Caricature in the modern sense seems to have been created by Gian Lorenzo Bernini. He was the first to create satirical drawings of recognizable people. Interestingly, he seems to have somehow turned this art into a backhanded form of flattery, similar to the celebrity roasts. Being important enough to satirize was proof of one’s importance.
In the 18th and 19th centuries, the art form developed as a mix of the crude and obvious, and the obscure and arcane. At one level, it reduces the language of visual expression to its most uncultured elements, and certain devices seem to be repeated such as: processions of odd-looking people, exaggerated faces, people with animal like faces, and bathroom humor.
At the same time, drawings often contain sophisticated puns and in-jokes, rooted in wordplay. Possibly the most famous examples of this are the series of lithographs by Honore Daumier from the early 1830s representing King Louis-Philippe in the form of a pear. The monarch’s face, with its large jowls, was pear-shaped, and so was his rotund body. In French slang the word for pear, le poire, was also a colloquial term for “simpleton.” Also the king’s initials, L. P., could be read Le Poire. The basic visual trope communicates its message clearly, even if we don’t grasp the wordplay. We can gather that the king was being ridiculed for being sluggish and obese. In many cases, particularly with political satire, this sort of punning became almost deliberately arcane, rather in the fashion of the iconography of medieval saints.
Anthropomorphic caricature was hugely popular from the middle of the nineteenth century. These caricatures provide a record, of changing attitudes to the human body, its form, and its functions. The practice of caricature also has connotations of moral judgment, as well as bodily excess or mere physical form.
More recently, the twin crises of the early twentieth century — the Great Depression and the rise of Fascism on the continent — have provided caricaturists with fertile if also painful subjects for their comedy.
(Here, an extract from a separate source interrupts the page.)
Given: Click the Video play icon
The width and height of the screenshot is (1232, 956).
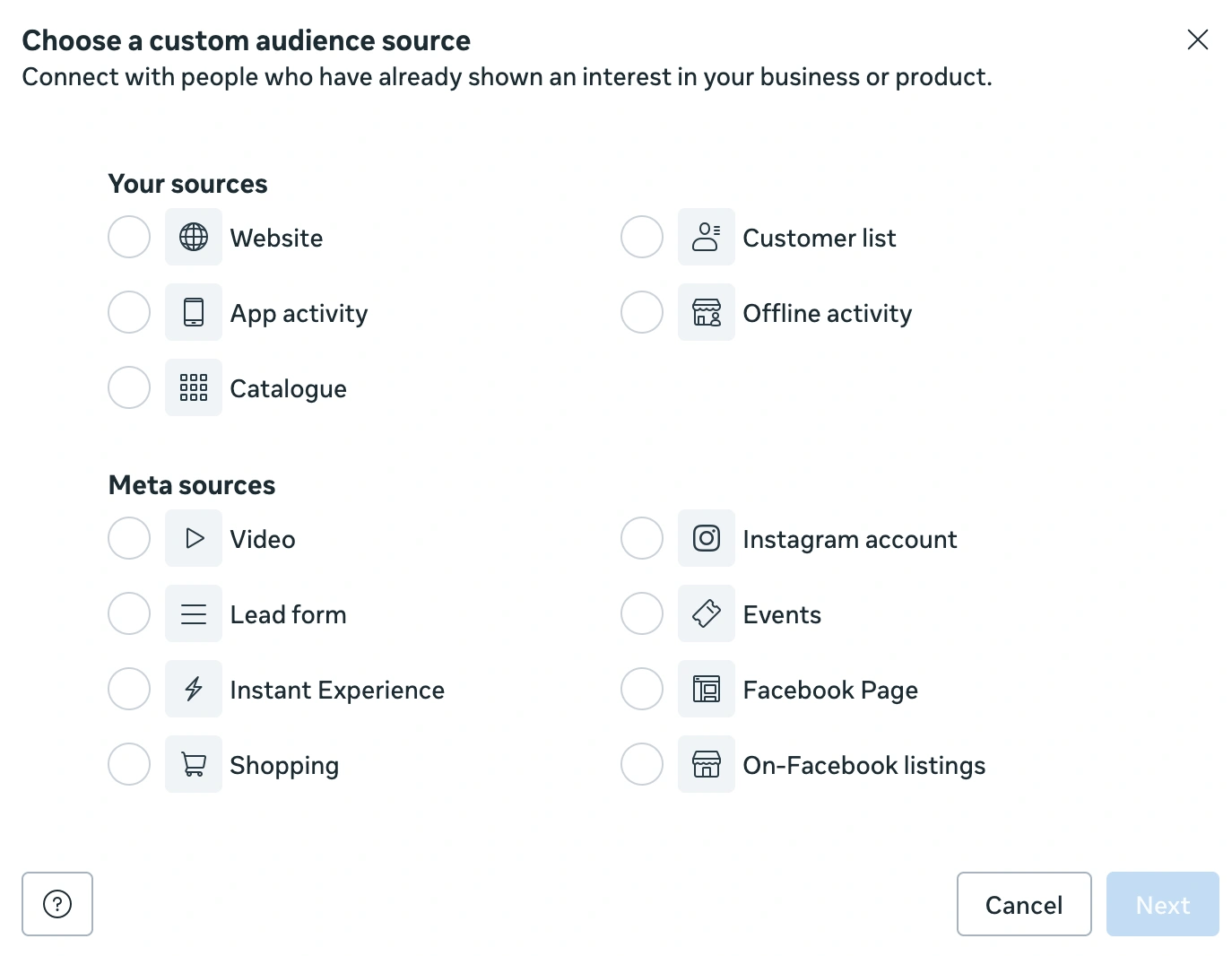Looking at the screenshot, I should click(193, 538).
In Germany, George Grosz (1893–1959) used his art to expose the moral bankruptcy of the German state during the Weimar and Nazi periods. Almost entirely self-taught, Grosz drew spare caricatures representing opulent Germans as wholly debauched, their bodies glutted on sexual excess and political corruption. Fortunately, the twentieth century also saw more pleasurable and prosperous times. In reflecting upon the opulence of the twenties or the wealth of the 1980s, American journals such as The New Yorker, and the British comic magazine Punch, image an affluent society which they wish to chasten yet also to celebrate. The harsh images of Gilray and Grosz are not present, perhaps, but a canny social commentary remains.
Kenneth Rivers defined caricature as ‘the artistic use of deformation for satirical purposes’. Although the intention behind any given caricature can be defined broadly as ridicule or satire, the precise motivation behind a particular piece can be varied. While the work of some caricaturists aims no higher than the exhibition of crude national or sexual stereotypes, many caricatures reveal more subtle ploys, and greater artistic and political aspirations. Indeed, the history of caricature has often been entwined with the history of censorship. The status of the caricaturist’s art might fairly be defined as a negotiation between a crude impulse to ridicule and a higher wish for change or reformation.
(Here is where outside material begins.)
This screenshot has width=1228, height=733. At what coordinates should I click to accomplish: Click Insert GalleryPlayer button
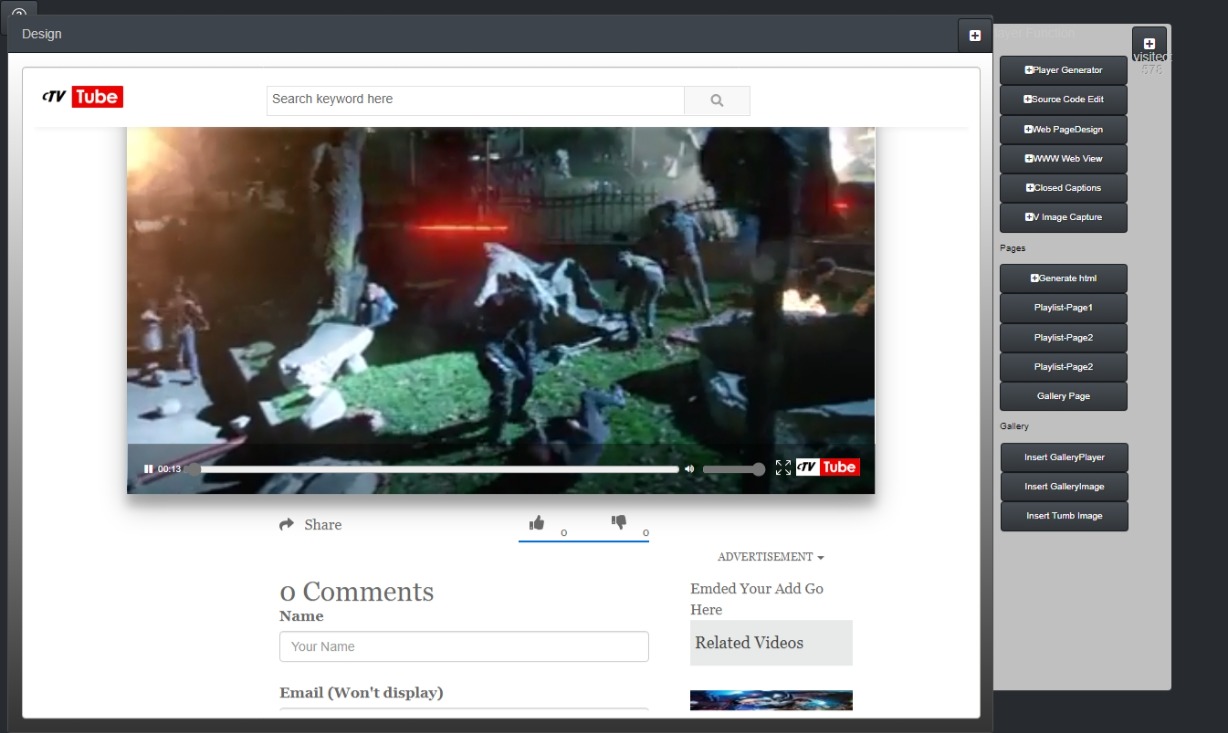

It’s precisely that delicate line between what’s funny and what’s not acceptable that makes caricature so powerful. Caricature has often been a mighty tool for fighting stupidity and injustice. But it also has been used in the service of bigotry. A comprehensive history of caricature would more deeply explore some of the ways that this art form has a wicked aspect and connects with the dark corners of the human soul.